Orkney Raven Ale 500ml $9.50
From Orkney, Scotland, Raven is a full flavoured, pale-amber coloured ale weighing in at a modest 3.8 per cent alcohol. The aroma reveals rich malt, seasoned with pungent hops – a combination that carries through on the creamy-textured, complex palate. The finish is dry, with a lingering, harmonious hops bitterness.

Copyright © Chris Shanahan 2010

Beer review — Great Divide and James Squire

Great Divide Hercules Double IPA 355ml $11.90
“It is not for the faint of heart. It is, however, fit for the gods”, reads the label. And there’s a heavenly side to Hercules. It’s luxuriously malty, hoppy and silk smooth in an over-the-top, alcoholic, one-is-enough way. Hercules comes from the Great Divide Brewing Co, Denver, Colorado, USA.
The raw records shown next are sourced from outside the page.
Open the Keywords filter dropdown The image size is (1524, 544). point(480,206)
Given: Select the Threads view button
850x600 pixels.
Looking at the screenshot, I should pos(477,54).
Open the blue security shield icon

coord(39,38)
James Squire Original Pilsener 345ml 6pack $16
The original lagers of Bohemia offer rich, pure malt flavour balanced by the striking aromatics and assertive bitterness of Saaz hops.  It’s a style emulated around the world. But few match James Squire’s interpretation, using Saaz hops from New Zealand and the Czech Republic. It’s made by Lion Nathan’s Malt Shovel Brewery, Sydney.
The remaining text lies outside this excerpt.